Serving fonts with Propshaft and Tailwind
Recently I've been using tailwindcss more and more to style web applications, with propshaft as my preferred asset pipeline since Rails 7. Often, custom fonts are needed when designing and building web applications. This post will focus on how to use both tools in a Rails application to serve custom fonts.
#Custom fonts with Tailwind
You can configure a custom font using a service like Google Fonts by adding links to the head of your layout and defining the font in your Tailwind config.
<!-- app/views/layouts/application.html.erb -->
<head>
<!-- ... -->
<link rel="preconnect" href="https://fonts.googleapis.com">
<link rel="preconnect" href="https://fonts.gstatic.com" crossorigin>
<link href="https://fonts.googleapis.com/css2?family=Poppins&display=swap" rel="stylesheet">
<!-- ... -->
</head>
// config/tailwind.config.js
module.exports = {
// ...
theme: {
extend: {
// ...
fontFamily: {
poppins: ['Poppins', 'sans-serif'],
},
},
}
}
The custom font can then be applied using the font-poppins
class.
This approach works well, is easy to configure, and is likely to be served to the client from a Content Delivery Network (CDN) —which can mean fast, cached responses.
However, there are times when you might need to serve fonts directly from your application.
#Serving custom fonts with Propshaft
Propshaft is a new asset pipeline for Rails 7, designed to be a simpler and faster solution compared to previous options (e.g.
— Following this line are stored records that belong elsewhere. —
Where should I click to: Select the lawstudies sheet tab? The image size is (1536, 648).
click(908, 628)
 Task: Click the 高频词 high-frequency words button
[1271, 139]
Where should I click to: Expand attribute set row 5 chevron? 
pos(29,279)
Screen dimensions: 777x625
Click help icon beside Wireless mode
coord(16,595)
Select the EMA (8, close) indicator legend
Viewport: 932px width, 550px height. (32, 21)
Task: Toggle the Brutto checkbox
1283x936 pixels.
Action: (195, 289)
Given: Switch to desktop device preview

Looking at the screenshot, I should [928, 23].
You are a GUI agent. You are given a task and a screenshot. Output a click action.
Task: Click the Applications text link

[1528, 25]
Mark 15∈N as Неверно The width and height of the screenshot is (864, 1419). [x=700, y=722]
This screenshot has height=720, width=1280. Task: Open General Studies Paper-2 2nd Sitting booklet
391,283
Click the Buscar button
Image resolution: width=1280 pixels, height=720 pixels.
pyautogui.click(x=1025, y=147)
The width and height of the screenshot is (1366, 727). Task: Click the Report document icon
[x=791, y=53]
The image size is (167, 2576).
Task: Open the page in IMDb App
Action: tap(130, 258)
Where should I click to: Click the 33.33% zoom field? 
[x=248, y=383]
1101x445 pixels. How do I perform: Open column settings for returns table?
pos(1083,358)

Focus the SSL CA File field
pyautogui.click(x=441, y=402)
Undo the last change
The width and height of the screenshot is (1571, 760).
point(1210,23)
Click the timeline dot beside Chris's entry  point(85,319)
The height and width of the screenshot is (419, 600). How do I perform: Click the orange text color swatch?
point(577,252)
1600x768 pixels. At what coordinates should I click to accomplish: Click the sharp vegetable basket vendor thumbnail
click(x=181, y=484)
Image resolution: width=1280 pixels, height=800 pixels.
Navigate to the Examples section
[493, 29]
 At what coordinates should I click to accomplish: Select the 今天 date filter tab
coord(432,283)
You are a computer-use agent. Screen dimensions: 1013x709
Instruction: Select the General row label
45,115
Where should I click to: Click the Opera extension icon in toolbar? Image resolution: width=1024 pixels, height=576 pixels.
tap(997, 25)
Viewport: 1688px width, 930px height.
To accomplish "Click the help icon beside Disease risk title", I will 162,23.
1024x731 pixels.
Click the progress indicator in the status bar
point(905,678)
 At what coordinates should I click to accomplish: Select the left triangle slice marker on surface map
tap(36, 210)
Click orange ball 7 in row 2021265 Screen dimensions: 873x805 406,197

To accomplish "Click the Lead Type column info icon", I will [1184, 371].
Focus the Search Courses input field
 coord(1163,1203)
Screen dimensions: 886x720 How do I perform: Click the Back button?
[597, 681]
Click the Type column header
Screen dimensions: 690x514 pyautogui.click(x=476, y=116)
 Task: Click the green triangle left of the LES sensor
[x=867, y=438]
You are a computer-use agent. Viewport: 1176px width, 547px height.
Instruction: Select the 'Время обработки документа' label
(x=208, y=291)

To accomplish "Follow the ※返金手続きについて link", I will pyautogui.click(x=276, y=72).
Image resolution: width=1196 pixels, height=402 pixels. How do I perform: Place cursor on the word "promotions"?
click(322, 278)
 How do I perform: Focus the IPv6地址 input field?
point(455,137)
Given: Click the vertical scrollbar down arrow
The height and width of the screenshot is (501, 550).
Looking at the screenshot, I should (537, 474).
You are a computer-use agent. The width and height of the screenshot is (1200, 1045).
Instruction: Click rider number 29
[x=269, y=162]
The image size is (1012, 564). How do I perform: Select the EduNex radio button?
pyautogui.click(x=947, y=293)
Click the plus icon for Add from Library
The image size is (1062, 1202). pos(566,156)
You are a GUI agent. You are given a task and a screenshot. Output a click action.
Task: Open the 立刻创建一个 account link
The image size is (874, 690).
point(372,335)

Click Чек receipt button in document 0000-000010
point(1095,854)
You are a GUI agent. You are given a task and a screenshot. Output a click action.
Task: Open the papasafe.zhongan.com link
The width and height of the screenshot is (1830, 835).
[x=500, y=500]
Sprockets).
By default, Propshaft will make all assets in directories in app/assets
available to be served and will copy them all to public/assets
when
precompiling.
This means you can add a downloaded font to app/assets/fonts
and it will "just
work".
In this example, I've downloaded the Chivo Mono font and saved it as
app/assets/fonts/chivo-mono.ttf
.
Then we can configure Tailwind to use the font. We need to define the font in the config, and define a font-face rule in our CSS.
// config/tailwind.config.js
module.exports = {
// ...
theme: {
extend: {
// ...
fontFamily: {
chivo: ['Chivo Mono', 'sans-serif'],
},
},
}
}
/* app/assets/stylesheets/application.tailwind.css */
@tailwind base;
@tailwind components;
@tailwind utilities;
@layer base {
@font-face {
font-family: 'Chivo Mono';
font-style: normal;
font-weight: 400;
font-display: swap;
src: url('chivo-mono.ttf');
}
}
Again, the font-chivo
class can be used to apply the font to elements in your
HTML.
It's important to note that Propshaft copies all assets to public/assets
in a
flat structure, irrespective of the directory it is placed in app/assets
.
This means we only need to reference chivo-mono.ttf
, rather than
fonts/chivo-mono.ttf
.
This gotcha might seem obvious, but it tripped me up for long enough to write this post!